Poverty remains the main cause in most Caribbean islands, but one’s status woven in ongoing social stratification since colonialism, remains a barrier. This is not an indictment on the local medical system, but a light on a dark issue where others do not have a voice.

Jamaica and by extension the Caribbean has excellent doctors. They have been pivotal in the quality of lives despite an up-hill battle to overcome the challenges in public health.


I look to a case of a boy called Johnny who died recently. After Johnny’s funeral, I looked into his mother eyes, and began to ask a few questions. What happened to him? It is simply not what time he died on a bench waiting for over eight hours to see a doctor, but what was the actual cause of his death?
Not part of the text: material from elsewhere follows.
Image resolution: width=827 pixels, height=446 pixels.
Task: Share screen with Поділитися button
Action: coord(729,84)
This un-explainable death represents a common medical “guessing pattern” that causes severe financial, emotional, and physical pains for families.
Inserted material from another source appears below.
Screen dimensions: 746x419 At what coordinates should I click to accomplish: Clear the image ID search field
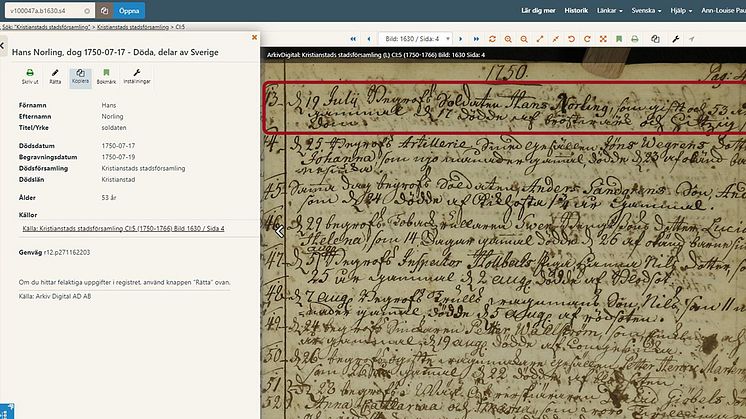(89, 10)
With little-known surrounding this death, the funeral had to be placed on hold because the doctor was away and the body could not be released to be prepared for burial.

The delay continued because only one pathologist serving several parishes in a country with about three million people. An autopsy can provide critical-clinical finding that the family may use as a history to protect future health. “Was he vomiting before he arrived,” a question asked.

“Johnny complained about his stomach each time he visited the doctor, and this was about the third time in two years”, the family replied. There were no follow-up visits, or call to see if the last prescribed medication helped. Today, the real cause of death still unknown, but the family had to accept what was recorded on the death certificate. He died from “stomach cancer.”

Johnny’s story is not unique, because there are other families who return to check up on loves admitted for treatment, and only to be sent to a morgue after they have been searching for hours. More pathologists are needed and even second opinion would have built confidence and credibility. There are local doctors providing critical education and healthcare tucked away in a plaza, but more collaboration and oversights is needed.



These failures are simply a lack of humans’ rights, patient welfare, and social responsibility as many scholars have noted for a good medical system. Many government health-centres seem to only have limited resources for vulnerable groups. After Johnny was first treated and sent home no one really knows what happen.Johnny could not receive blood, until someone from the family or anyone else gave in advance. This concept is like an eye for an eye, and you are out of luck if no one stand in for your well-being

One argues that people seldom give blood as a volunteer, or become an organ donor and only for a price while others see it as a taboo routed in distrust of the medical system.

Cultural belief and stigma also remain an issue for some; where an erectile dysfunction, chronic chest pain, or an unusual lump on one’s body can be cured from homemade drink, or alternative medicine.

There is still skepticism of government funded medication or contribution from international health organizations. To some it is an experimental drug even as it helps to minimize medical risks.


However, the chance of a person dying on a bench waiting on a doctor for 8 hours is thin. No one also expect countries such as; Jamaica, Guyana, Trinidad, Bahamas, Dominica Republic to name a few with economic struggles to operate on the same level in some key areas.

But what this death represent is access to better health care between the haves and the have nots. Doctors and nurses are still making a difference and over worked and maybe underpaid.

Many of whom studied abroad and returned, but the “Brain Drain” effect ‘including nurses continues to play a major role in the emigration of these highly-skilled professionals.

Even well-off politicians have died in the US, Canada or England while seeking treatment. If they invested and trusted their own local medical system often promoted for votes, why would they leave for care when they become sick?

A first-class image with embryonic operation to address medical emergencies in an ever-widen economic inequality gap is problematic. Far too often a funeral band played, food served, but after everyone leaves, families still wants closure. It seems many communities are becoming immune to these issues.